## What you need to do
Repeat the lines below word for word, beginning with the first line and continuing through the line that contains "(x=118, y=355)", including both of those lines.

## Entries shown
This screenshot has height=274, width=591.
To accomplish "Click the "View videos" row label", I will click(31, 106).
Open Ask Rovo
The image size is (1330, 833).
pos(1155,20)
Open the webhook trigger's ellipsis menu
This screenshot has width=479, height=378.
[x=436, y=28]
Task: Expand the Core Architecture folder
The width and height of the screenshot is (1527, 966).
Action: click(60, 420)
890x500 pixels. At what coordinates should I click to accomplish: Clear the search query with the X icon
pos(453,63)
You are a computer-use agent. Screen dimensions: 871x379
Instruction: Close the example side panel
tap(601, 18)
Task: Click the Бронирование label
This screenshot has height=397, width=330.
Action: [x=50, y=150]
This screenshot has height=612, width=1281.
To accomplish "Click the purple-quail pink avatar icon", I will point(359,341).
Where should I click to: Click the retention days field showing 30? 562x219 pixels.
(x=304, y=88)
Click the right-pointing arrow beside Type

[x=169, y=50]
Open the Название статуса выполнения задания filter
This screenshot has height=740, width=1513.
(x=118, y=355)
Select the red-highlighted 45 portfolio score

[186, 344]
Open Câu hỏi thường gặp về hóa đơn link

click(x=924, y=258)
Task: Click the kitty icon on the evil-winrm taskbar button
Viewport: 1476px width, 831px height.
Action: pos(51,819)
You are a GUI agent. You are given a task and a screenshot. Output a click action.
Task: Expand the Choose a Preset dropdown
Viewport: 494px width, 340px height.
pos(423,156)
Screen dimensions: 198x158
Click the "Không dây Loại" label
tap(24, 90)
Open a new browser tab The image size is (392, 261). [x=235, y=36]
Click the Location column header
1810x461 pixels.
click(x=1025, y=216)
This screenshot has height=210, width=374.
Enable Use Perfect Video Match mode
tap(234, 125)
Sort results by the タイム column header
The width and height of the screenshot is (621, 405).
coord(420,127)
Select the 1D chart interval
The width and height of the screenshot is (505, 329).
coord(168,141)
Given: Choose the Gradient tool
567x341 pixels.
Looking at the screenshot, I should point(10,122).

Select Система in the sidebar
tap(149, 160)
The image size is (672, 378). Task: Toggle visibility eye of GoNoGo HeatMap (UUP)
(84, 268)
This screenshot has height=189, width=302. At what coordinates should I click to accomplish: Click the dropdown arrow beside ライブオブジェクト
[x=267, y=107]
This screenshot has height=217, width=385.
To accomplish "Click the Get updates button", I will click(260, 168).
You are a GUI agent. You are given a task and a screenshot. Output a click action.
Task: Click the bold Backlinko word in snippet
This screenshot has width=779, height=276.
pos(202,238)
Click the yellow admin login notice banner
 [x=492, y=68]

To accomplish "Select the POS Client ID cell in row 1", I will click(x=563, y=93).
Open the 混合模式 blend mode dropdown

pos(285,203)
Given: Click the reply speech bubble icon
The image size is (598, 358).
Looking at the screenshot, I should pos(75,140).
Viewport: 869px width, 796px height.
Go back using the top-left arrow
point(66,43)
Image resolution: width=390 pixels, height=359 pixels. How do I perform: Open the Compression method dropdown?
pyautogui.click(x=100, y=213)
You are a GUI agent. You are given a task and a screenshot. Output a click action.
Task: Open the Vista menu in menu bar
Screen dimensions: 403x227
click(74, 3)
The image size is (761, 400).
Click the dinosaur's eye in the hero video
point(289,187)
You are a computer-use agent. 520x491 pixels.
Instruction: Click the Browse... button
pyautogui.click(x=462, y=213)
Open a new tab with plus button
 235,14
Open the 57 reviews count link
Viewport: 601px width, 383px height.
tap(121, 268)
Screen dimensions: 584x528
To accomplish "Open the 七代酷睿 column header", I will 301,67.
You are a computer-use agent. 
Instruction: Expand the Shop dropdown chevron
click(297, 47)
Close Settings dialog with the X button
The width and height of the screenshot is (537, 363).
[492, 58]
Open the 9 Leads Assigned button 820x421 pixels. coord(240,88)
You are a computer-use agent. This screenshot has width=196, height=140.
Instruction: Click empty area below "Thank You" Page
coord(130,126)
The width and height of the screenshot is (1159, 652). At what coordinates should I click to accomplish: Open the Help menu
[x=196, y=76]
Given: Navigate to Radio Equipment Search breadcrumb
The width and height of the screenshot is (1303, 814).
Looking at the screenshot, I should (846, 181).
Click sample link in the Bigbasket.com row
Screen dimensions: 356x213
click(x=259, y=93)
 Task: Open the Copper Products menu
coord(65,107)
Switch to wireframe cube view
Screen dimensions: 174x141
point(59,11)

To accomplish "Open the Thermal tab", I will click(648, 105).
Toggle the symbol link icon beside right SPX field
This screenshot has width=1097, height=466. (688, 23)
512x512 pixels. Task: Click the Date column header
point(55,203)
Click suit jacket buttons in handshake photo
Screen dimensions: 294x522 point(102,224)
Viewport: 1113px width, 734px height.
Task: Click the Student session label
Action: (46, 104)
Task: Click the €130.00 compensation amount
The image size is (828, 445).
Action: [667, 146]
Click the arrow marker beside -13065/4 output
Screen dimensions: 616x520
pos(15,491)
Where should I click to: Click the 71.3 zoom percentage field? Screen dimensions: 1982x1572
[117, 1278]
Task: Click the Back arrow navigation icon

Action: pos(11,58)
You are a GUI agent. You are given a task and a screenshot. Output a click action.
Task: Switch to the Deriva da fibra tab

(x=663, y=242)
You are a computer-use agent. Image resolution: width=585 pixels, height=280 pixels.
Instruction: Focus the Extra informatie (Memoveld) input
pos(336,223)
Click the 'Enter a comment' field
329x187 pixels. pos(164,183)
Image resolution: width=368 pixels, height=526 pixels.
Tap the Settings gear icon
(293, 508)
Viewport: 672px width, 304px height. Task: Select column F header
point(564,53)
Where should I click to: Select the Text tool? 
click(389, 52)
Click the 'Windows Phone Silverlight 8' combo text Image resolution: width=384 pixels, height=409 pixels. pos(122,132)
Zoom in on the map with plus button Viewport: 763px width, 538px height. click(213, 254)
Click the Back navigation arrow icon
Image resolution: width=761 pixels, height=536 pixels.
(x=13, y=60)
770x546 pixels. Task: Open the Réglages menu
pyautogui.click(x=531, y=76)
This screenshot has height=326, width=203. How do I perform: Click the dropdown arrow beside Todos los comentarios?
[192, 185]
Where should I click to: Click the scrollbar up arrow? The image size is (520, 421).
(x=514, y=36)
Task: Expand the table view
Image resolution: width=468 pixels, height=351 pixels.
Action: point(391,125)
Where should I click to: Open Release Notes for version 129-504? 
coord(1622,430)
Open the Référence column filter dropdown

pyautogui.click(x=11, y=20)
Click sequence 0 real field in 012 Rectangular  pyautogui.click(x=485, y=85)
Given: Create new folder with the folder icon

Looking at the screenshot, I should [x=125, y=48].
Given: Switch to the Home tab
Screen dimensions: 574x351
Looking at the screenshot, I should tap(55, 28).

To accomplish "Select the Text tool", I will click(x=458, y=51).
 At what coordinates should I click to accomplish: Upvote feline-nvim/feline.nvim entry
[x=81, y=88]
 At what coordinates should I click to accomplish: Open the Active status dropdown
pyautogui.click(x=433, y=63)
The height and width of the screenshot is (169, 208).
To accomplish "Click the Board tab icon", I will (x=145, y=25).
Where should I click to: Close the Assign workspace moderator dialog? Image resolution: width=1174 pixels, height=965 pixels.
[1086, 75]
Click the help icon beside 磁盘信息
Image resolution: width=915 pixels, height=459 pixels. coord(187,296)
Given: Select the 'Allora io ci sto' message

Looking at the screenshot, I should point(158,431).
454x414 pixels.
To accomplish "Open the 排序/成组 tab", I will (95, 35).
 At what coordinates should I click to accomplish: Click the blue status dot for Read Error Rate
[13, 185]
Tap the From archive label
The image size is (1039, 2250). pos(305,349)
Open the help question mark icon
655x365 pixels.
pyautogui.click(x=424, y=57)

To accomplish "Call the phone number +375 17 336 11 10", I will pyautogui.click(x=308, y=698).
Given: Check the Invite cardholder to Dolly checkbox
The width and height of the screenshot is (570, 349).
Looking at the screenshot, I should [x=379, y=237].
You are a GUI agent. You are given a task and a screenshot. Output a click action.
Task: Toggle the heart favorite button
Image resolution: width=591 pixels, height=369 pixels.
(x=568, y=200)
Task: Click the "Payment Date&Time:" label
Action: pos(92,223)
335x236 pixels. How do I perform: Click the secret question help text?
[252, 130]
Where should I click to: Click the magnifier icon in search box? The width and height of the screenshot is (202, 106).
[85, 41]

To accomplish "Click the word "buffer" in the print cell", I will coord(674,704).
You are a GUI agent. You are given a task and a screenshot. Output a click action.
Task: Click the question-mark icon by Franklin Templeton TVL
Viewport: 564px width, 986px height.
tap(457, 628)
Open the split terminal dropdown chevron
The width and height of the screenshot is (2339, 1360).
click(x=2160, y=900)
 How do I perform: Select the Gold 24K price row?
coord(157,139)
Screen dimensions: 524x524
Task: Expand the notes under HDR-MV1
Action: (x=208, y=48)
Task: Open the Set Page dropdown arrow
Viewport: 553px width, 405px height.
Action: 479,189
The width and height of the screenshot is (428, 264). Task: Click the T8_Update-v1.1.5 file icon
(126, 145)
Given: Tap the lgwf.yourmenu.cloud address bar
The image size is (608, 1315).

## Response to this exercise
This screenshot has height=274, width=591.
To accomplish "Click the "View videos" row label", I will click(31, 106).
Open Ask Rovo
The image size is (1330, 833).
pos(1155,20)
Open the webhook trigger's ellipsis menu
This screenshot has width=479, height=378.
[x=436, y=28]
Task: Expand the Core Architecture folder
The width and height of the screenshot is (1527, 966).
Action: click(60, 420)
890x500 pixels. At what coordinates should I click to accomplish: Clear the search query with the X icon
pos(453,63)
You are a computer-use agent. Screen dimensions: 871x379
Instruction: Close the example side panel
tap(601, 18)
Task: Click the Бронирование label
This screenshot has height=397, width=330.
Action: [x=50, y=150]
This screenshot has height=612, width=1281.
To accomplish "Click the purple-quail pink avatar icon", I will point(359,341).
Where should I click to: Click the retention days field showing 30? 562x219 pixels.
(x=304, y=88)
Click the right-pointing arrow beside Type

[x=169, y=50]
Open the Название статуса выполнения задания filter
This screenshot has height=740, width=1513.
(x=118, y=355)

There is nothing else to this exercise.